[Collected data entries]
──────
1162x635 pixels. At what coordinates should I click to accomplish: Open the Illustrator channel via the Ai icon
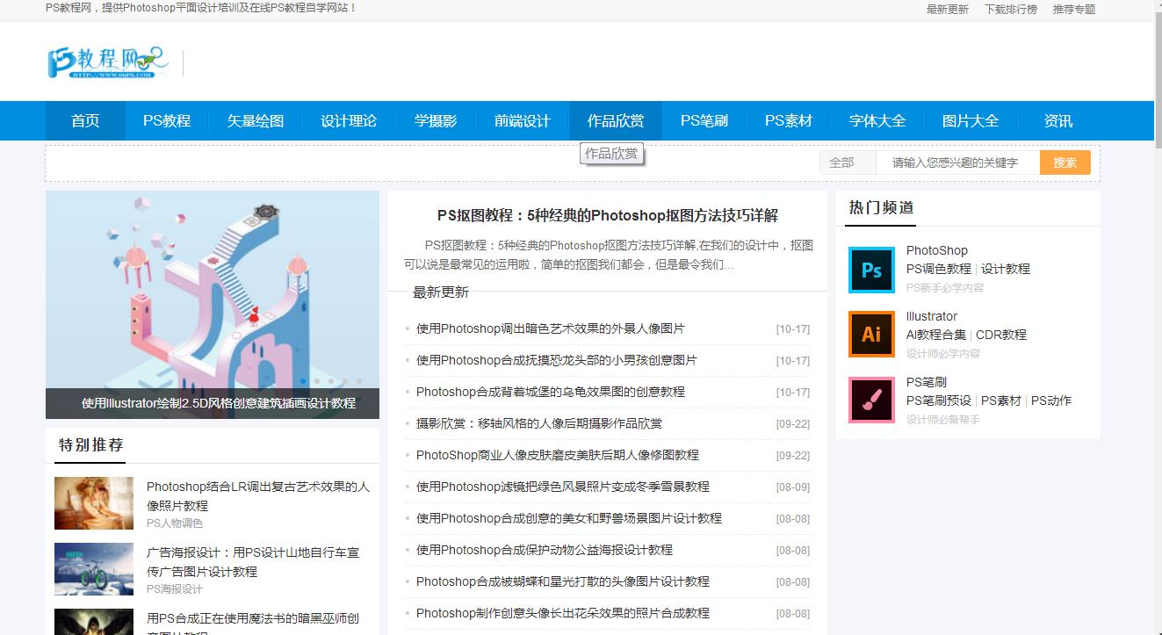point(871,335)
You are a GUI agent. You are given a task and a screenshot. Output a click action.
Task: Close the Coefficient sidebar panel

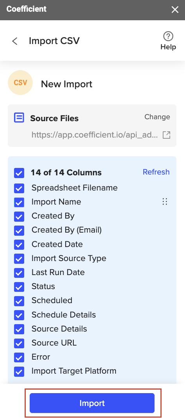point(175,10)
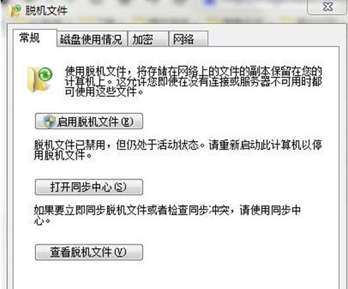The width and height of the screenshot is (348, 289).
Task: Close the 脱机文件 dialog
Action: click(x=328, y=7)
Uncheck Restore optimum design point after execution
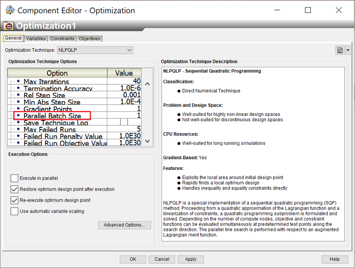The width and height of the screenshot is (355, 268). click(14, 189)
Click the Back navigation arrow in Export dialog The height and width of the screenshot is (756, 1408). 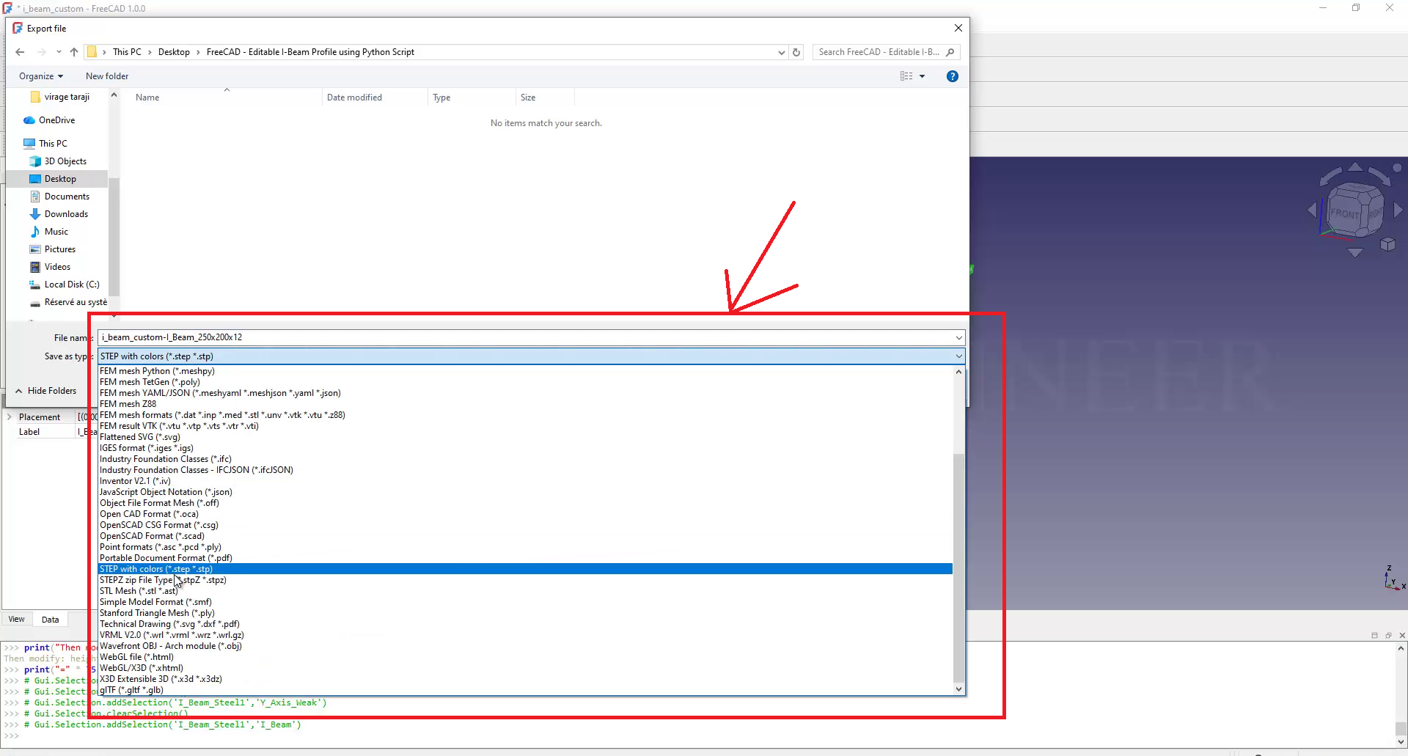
──────
### Exercise aim
The data shown above must be printed again exactly, with no images included.

### Task solution
1162x635 pixels. At what coordinates should I click to accomplish: Open the Illustrator channel via the Ai icon
point(871,335)
You are a GUI agent. You are given a task and a screenshot. Output a click action.
Task: Close the Coefficient sidebar panel

point(175,10)
The width and height of the screenshot is (348, 289).
Task: Close the 脱机文件 dialog
Action: click(x=328, y=7)
Uncheck Restore optimum design point after execution
The width and height of the screenshot is (355, 268). click(14, 189)
Click the Back navigation arrow in Export dialog The height and width of the screenshot is (756, 1408). 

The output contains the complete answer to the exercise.